/---

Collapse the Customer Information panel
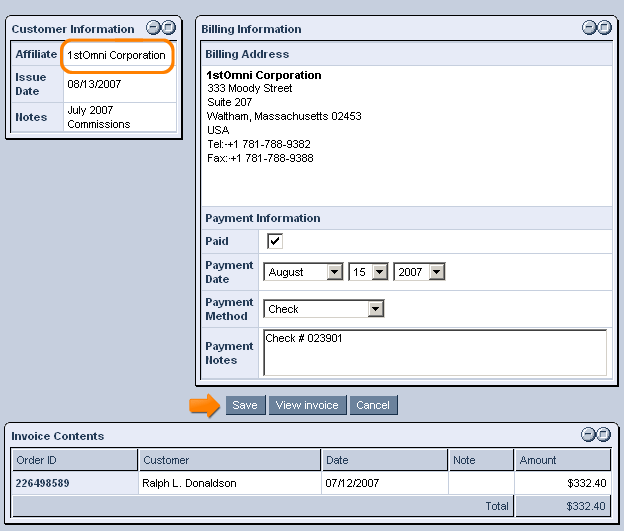This screenshot has height=531, width=624. [153, 29]
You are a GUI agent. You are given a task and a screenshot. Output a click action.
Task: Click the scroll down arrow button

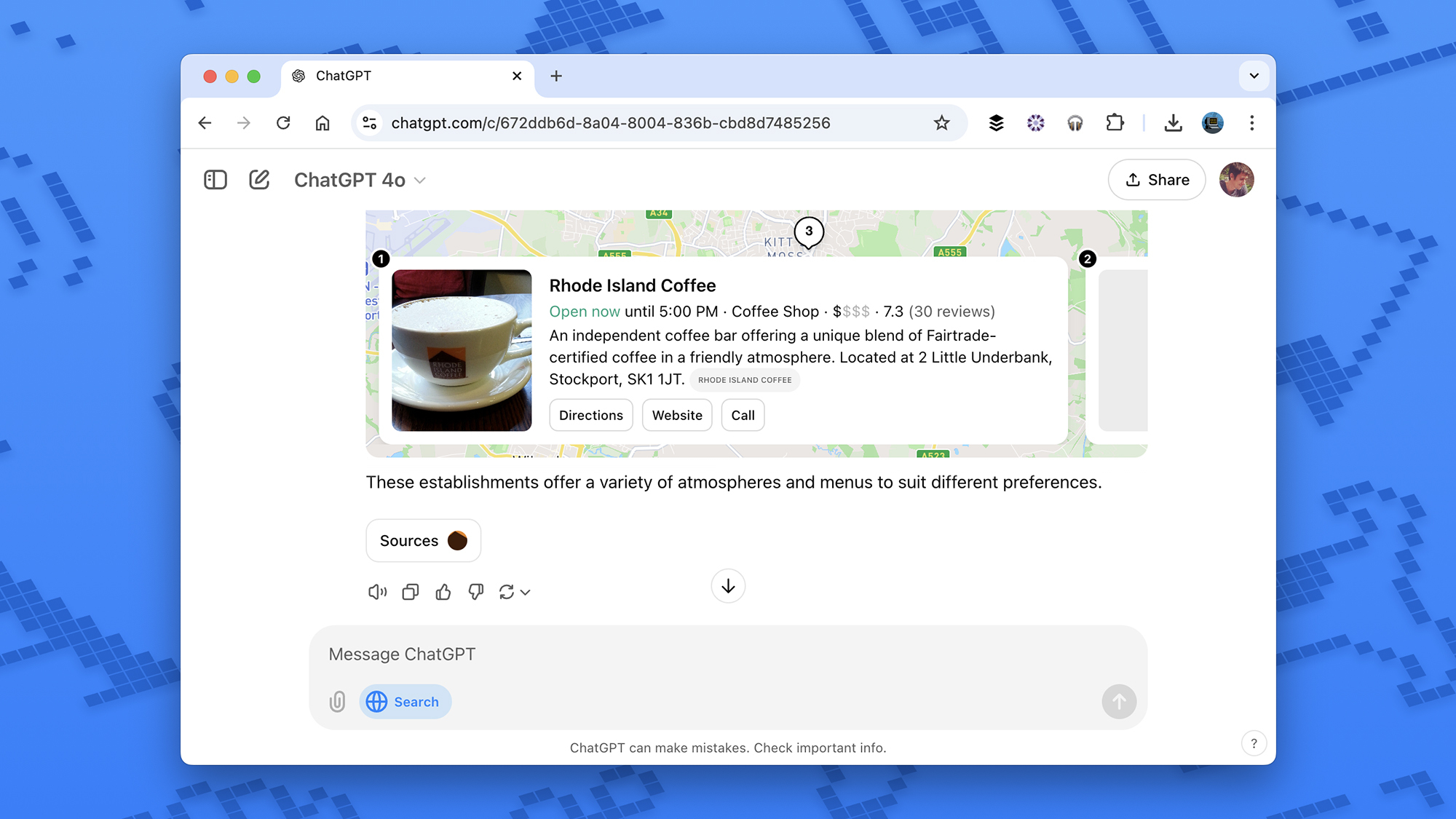pos(727,585)
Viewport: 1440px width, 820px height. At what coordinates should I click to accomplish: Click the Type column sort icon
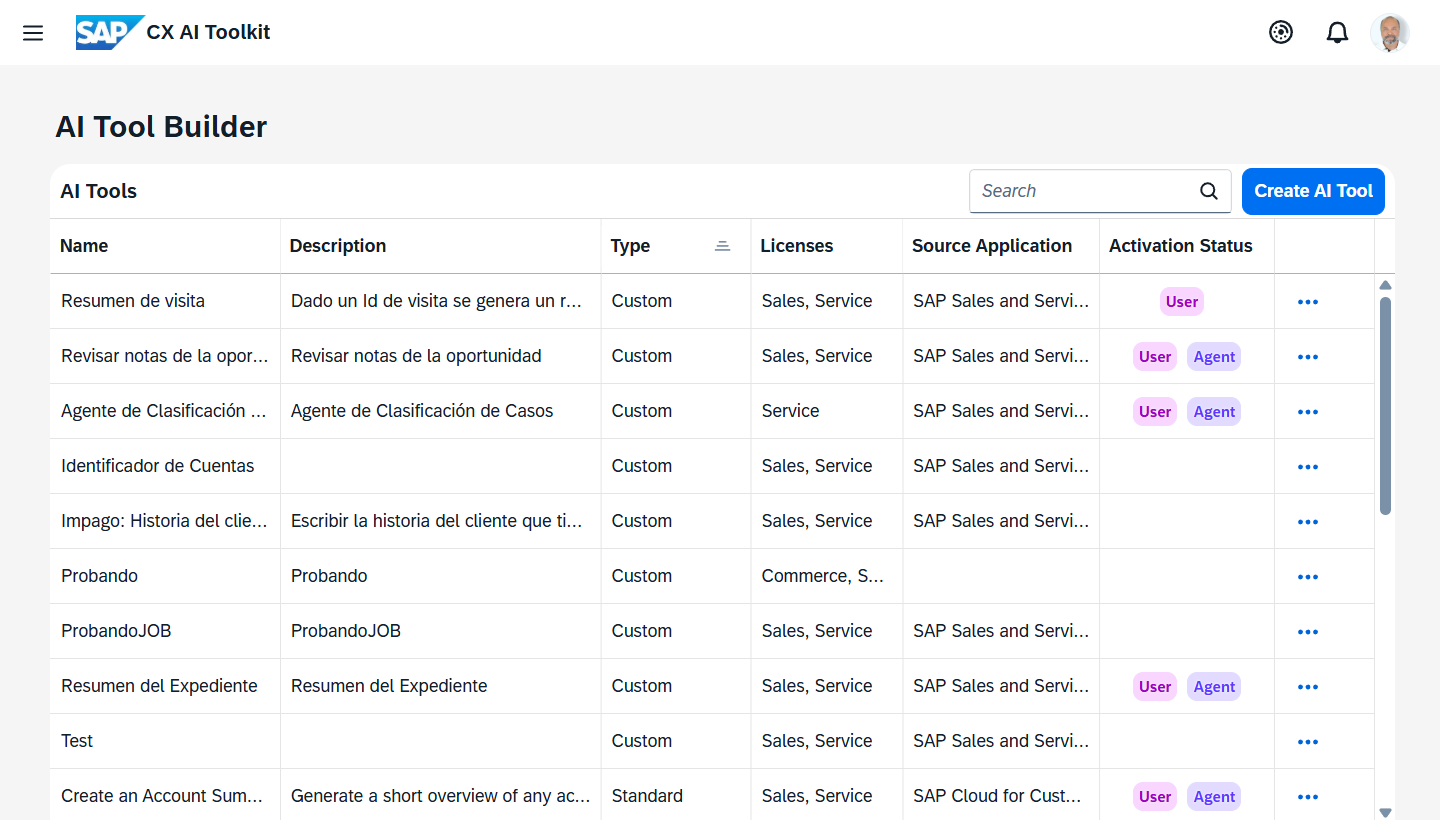[x=722, y=246]
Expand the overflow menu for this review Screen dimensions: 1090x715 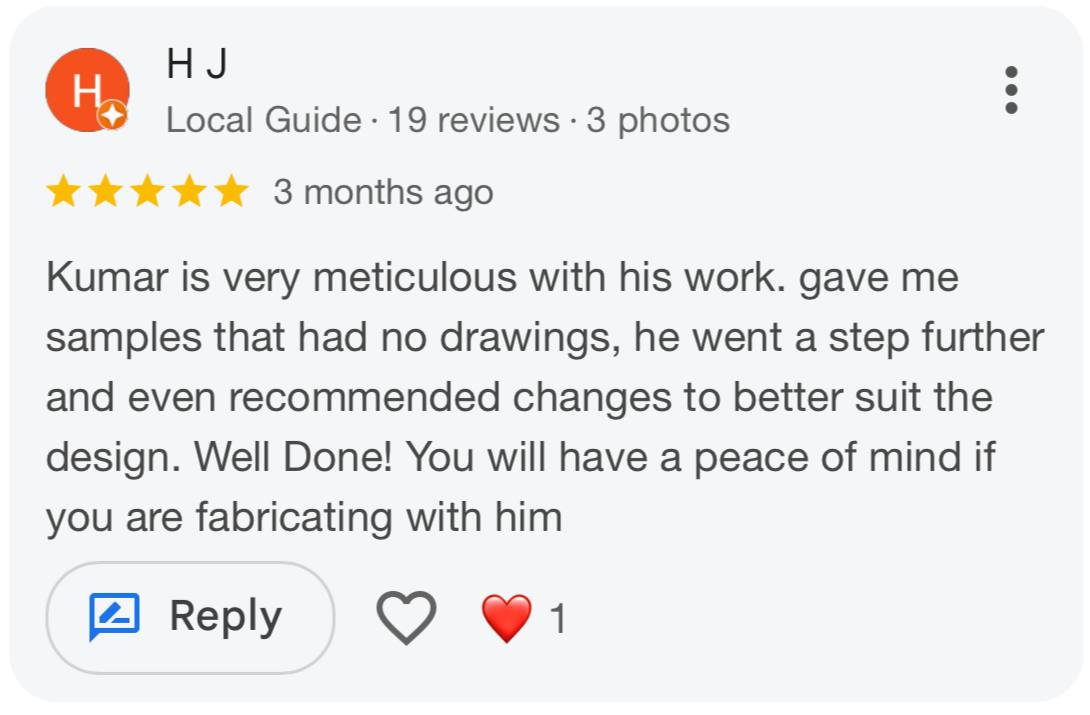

\---

- _Set exercise_:
Reproduce every row above verbatim, keeping each line as it appears, but leave the pictures out.

- _Task solution_:
Collapse the Customer Information panel
This screenshot has height=531, width=624. [153, 29]
You are a GUI agent. You are given a task and a screenshot. Output a click action.
Task: Click the scroll down arrow button

pos(727,585)
Viewport: 1440px width, 820px height. At what coordinates should I click to accomplish: Click the Type column sort icon
[x=722, y=246]
Expand the overflow menu for this review Screen dimensions: 1090x715 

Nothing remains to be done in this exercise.